Mary I know how you are feeling. My mom passed away May 7th of 2009 and my world feels like it ended. She was my best friend, mentor my everything. Life feels so empty without her. I continually try to pick up the phone to call her and I feel so lost. She guided me through every step of life and was my guardian angel and I miss her. If I could just turn back the hands of time for one more day with her I could be whole again. I have to try and pretend life is ok because I have a two year old and need to keep her happy but the sadness is overwhelming. Mary you are in my prayers, please know you are not alone God is with you.

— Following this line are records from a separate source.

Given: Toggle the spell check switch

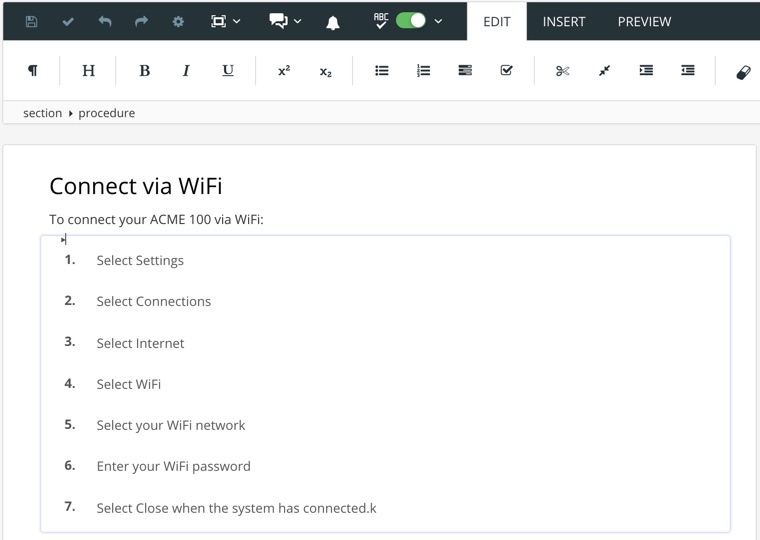Looking at the screenshot, I should (x=410, y=21).
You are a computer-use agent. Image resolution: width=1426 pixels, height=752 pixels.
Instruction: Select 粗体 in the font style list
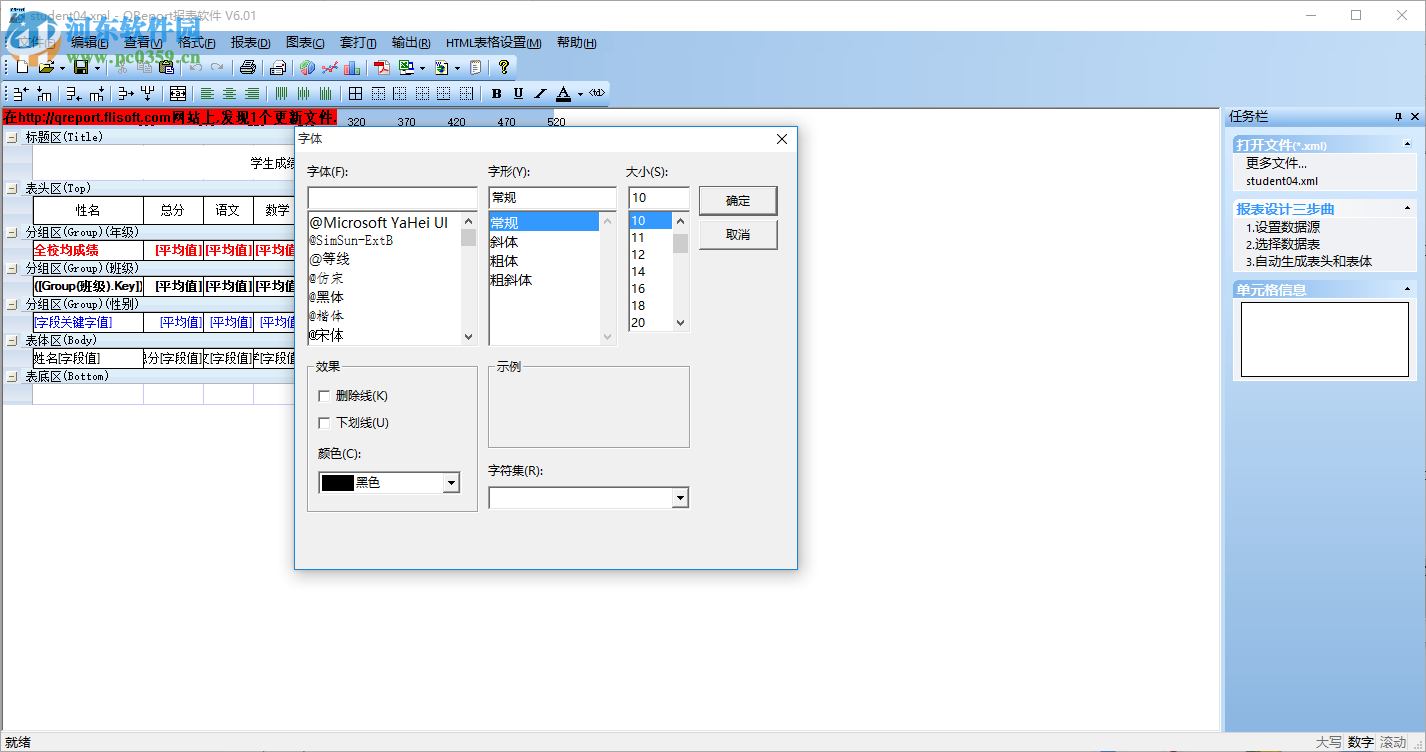[504, 258]
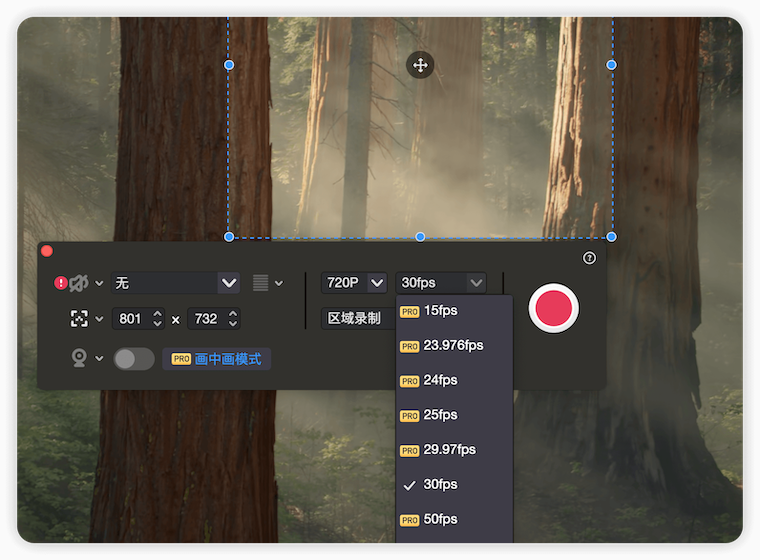Click the muted audio speaker icon
The image size is (760, 560).
(x=79, y=283)
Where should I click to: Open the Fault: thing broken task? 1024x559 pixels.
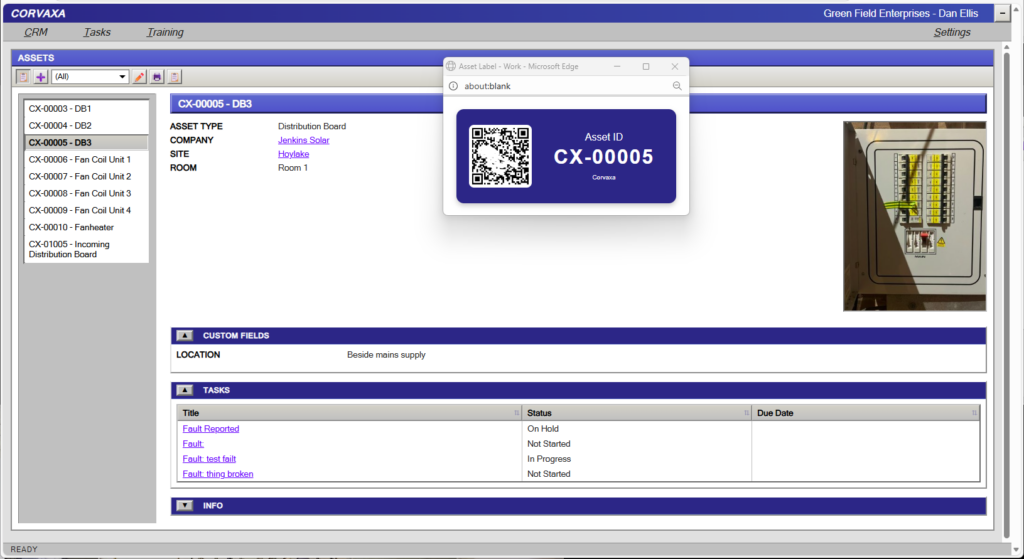pos(218,474)
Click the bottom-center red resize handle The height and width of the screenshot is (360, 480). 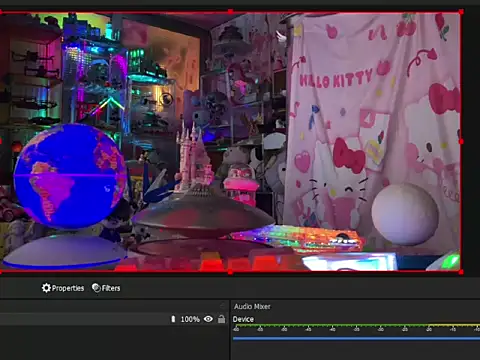(x=230, y=272)
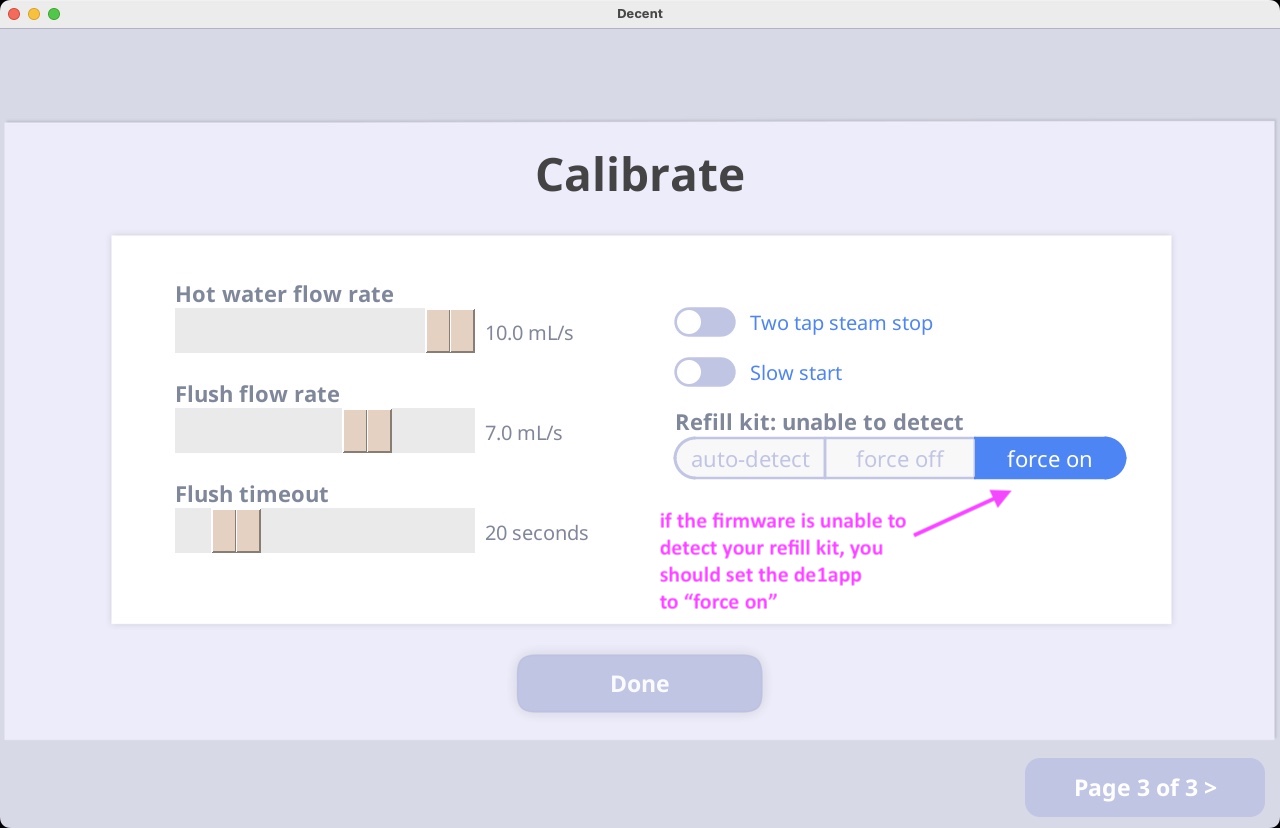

Mary, I feel your pain. My Dad died in July 2007. He was in a Nursing home for 20 months with Alzheimer's disease. My Mom died on January 21, 2010 of a stroke. I'm 52 years old and have 2 older Brothers. I'm married 31 years and have one daughter who is 21. Her and Mom shared a birthday on April 28. Even though I have siblings, it's not any easier. I cry almost every day still and feel deep pain. I don't share this with people I work with because I'm in the medical field and have to force myself to pretend to be cheerful. We have to learn to live a different way now. They ARE in a better place-no more sickness and suffering. We need to give our grief time to lessen. Let's remember the wisdom they taught us and the good memories. God Bless You.
Mary, I am also an only child. I just buried my father on Friday and lost my mother in 2008. They had been married almost 60 years and were best friends to each other and to me. Without family close by, days can be extremely dark and depressing. However, the one bright spot in all this darkness is that I have wonderful friends who have supported me and continue to help me through the empty days. God bless you and know that your parents are always with you, in spirit and in the person you are.